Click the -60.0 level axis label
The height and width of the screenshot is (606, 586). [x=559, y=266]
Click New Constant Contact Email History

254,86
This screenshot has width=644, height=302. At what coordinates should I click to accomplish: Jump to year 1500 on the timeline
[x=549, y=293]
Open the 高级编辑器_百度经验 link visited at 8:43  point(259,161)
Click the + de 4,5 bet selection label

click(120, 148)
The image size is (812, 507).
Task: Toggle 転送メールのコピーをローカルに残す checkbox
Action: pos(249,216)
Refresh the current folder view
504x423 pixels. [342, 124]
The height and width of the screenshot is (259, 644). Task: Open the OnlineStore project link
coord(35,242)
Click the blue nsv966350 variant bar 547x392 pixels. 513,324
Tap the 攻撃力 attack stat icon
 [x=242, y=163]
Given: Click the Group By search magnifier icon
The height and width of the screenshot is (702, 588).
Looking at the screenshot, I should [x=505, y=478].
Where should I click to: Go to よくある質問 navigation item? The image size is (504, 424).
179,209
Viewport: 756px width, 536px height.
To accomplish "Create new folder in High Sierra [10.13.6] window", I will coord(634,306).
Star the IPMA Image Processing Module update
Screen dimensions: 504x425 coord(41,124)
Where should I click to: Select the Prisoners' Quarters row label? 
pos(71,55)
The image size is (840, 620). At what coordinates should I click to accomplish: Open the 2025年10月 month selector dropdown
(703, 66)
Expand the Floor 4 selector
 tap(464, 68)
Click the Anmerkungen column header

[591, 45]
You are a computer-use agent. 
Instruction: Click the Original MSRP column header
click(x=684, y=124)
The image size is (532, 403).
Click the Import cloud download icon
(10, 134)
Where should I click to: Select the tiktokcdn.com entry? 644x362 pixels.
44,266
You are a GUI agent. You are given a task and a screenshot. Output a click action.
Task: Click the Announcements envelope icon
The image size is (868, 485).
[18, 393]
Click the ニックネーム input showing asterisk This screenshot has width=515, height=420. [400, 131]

## REQUIRED ACTION:
All the lines above need to be printed again, exactly.

## EXPECTED OUTPUT:
Click the -60.0 level axis label
The height and width of the screenshot is (606, 586). [x=559, y=266]
Click New Constant Contact Email History

254,86
This screenshot has width=644, height=302. At what coordinates should I click to accomplish: Jump to year 1500 on the timeline
[x=549, y=293]
Open the 高级编辑器_百度经验 link visited at 8:43  point(259,161)
Click the + de 4,5 bet selection label

click(120, 148)
The image size is (812, 507).
Task: Toggle 転送メールのコピーをローカルに残す checkbox
Action: pos(249,216)
Refresh the current folder view
504x423 pixels. [342, 124]
The height and width of the screenshot is (259, 644). Task: Open the OnlineStore project link
coord(35,242)
Click the blue nsv966350 variant bar 547x392 pixels. 513,324
Tap the 攻撃力 attack stat icon
 [x=242, y=163]
Given: Click the Group By search magnifier icon
The height and width of the screenshot is (702, 588).
Looking at the screenshot, I should [x=505, y=478].
Where should I click to: Go to よくある質問 navigation item? The image size is (504, 424).
179,209
Viewport: 756px width, 536px height.
To accomplish "Create new folder in High Sierra [10.13.6] window", I will coord(634,306).
Star the IPMA Image Processing Module update
Screen dimensions: 504x425 coord(41,124)
Where should I click to: Select the Prisoners' Quarters row label? 
pos(71,55)
The image size is (840, 620). At what coordinates should I click to accomplish: Open the 2025年10月 month selector dropdown
(703, 66)
Expand the Floor 4 selector
 tap(464, 68)
Click the Anmerkungen column header

[591, 45]
You are a computer-use agent. 
Instruction: Click the Original MSRP column header
click(x=684, y=124)
The image size is (532, 403).
Click the Import cloud download icon
(10, 134)
Where should I click to: Select the tiktokcdn.com entry? 644x362 pixels.
44,266
You are a GUI agent. You are given a task and a screenshot. Output a click action.
Task: Click the Announcements envelope icon
The image size is (868, 485).
[18, 393]
Click the ニックネーム input showing asterisk This screenshot has width=515, height=420. [400, 131]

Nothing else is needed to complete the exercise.